--- Start of SOURCE ---
The Under-Secretary, with his usual competent and charming manner, put a picture before us of the insignificant effect which this Bill would really have, but I was sorry that he did not say that the Home Office had a very great responsibility in this matter and that the object of the Bill was just as much to whitewash the Home Office as to right the difficulties which have arisen from the decision in the House of Lords. For over 40 years the Home Office, who claim omnipotence in so many of our public affairs today, have erroneously misled the commercial community of the country in this particular matter—

Mr. Peake

May I interrupt the hon. and gallant Member? I hope he will acquit me personally of any responsibility for the drafting of the Home Office Circular which was drawn up in 1896.

Major Milner

Certainly. I do not, however, know whether the hon. Gentleman was in the Government when the circular was re-issued in 1937. If he was, I cannot acquit him of responsibility, but in any event he is here as the representative of the Home Office to-day and it should be made clear that the Home Office is not always as omnipotent, or as accurate in its judgment as it professes to be. I think the Home Office bear a good deal of responsibility for the tangle which this matter has reached, resulting in the necessity, as the Government think, for the introduction of this Bill, and that fact should be made clear.

There are one or two other matters which have not been made clear to the House. In the first place, I should like to ask the Under-Secretary what is the origin of this Measure. I am aware of the decision of the House of Lords, but am I to understand that the Home Office of its own volition brings forward this Bill in order to deprive, as in fact it does, those who have acquired rights, bona fide or otherwise, or is it that some pressure from some quarter has been brought to bear upon the Home Office to introduce it? I do not know the answer to that question. In these strenuous times, when we are in the midst of the greatest war this country, or possibly any other country, has ever fought, how does it come about that a Bill of this sort, dealing with what is really a small matter—at any rate, if it is a serious matter more note should have been taken of it than has been taken—is introduced, and at whose instance?
--- End of SOURCE ---
> [EXERCISE TASK A]: In the debate excerpt, why does Major Milner still hold Mr. Peake answerable after accepting that he did not draft the 1896 circular? Answer in one to three sentences.
> [EXERCISE TASK B]: Reproduce the passage of the debate excerpt between "Certainly. I do" and "be made clear.", inclusive.
--- Start of DATA ROWS ---
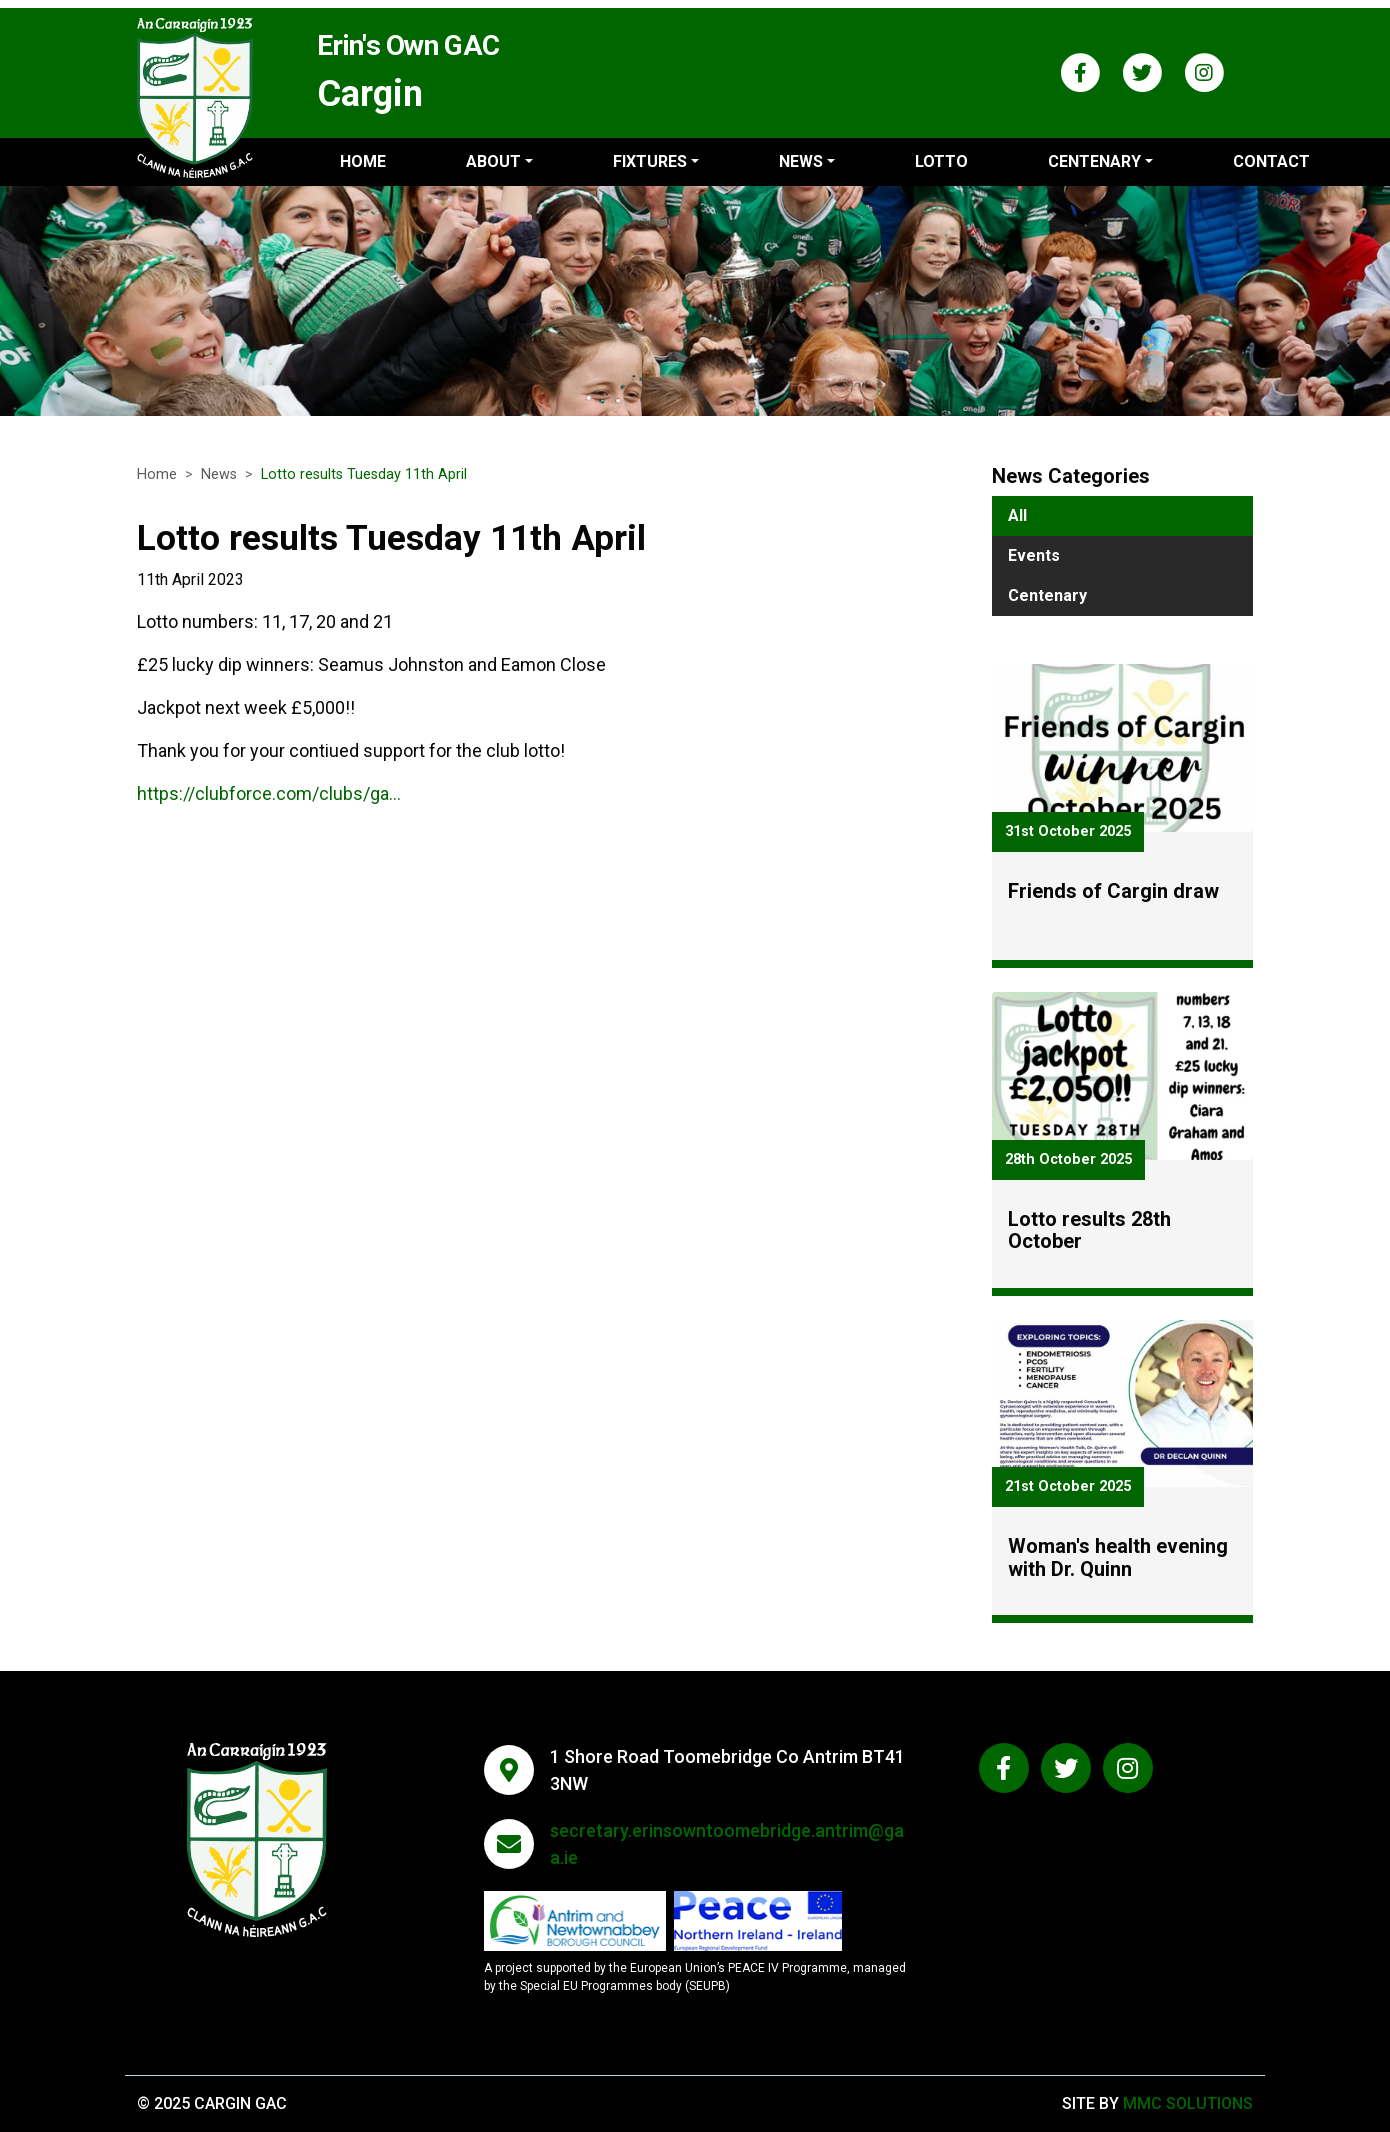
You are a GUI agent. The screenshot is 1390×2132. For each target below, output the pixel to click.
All (1017, 515)
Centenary (1047, 595)
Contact (1271, 161)
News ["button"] (801, 161)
--- End of DATA ROWS ---
> [FINAL RESULT A]: Major Milner does not know whether Mr. Peake was in the Government when the circular was re-issued in 1937, and if he was, Milner cannot acquit him of responsibility. In any event, Mr. Peake is present that day as the representative of the Home Office.

> [FINAL RESULT B]:
Certainly. I do not, however, know whether the hon. Gentleman was in the Government when the circular was re-issued in 1937. If he was, I cannot acquit him of responsibility, but in any event he is here as the representative of the Home Office to-day and it should be made clear that the Home Office is not always as omnipotent, or as accurate in its judgment as it professes to be. I think the Home Office bear a good deal of responsibility for the tangle which this matter has reached, resulting in the necessity, as the Government think, for the introduction of this Bill, and that fact should be made clear.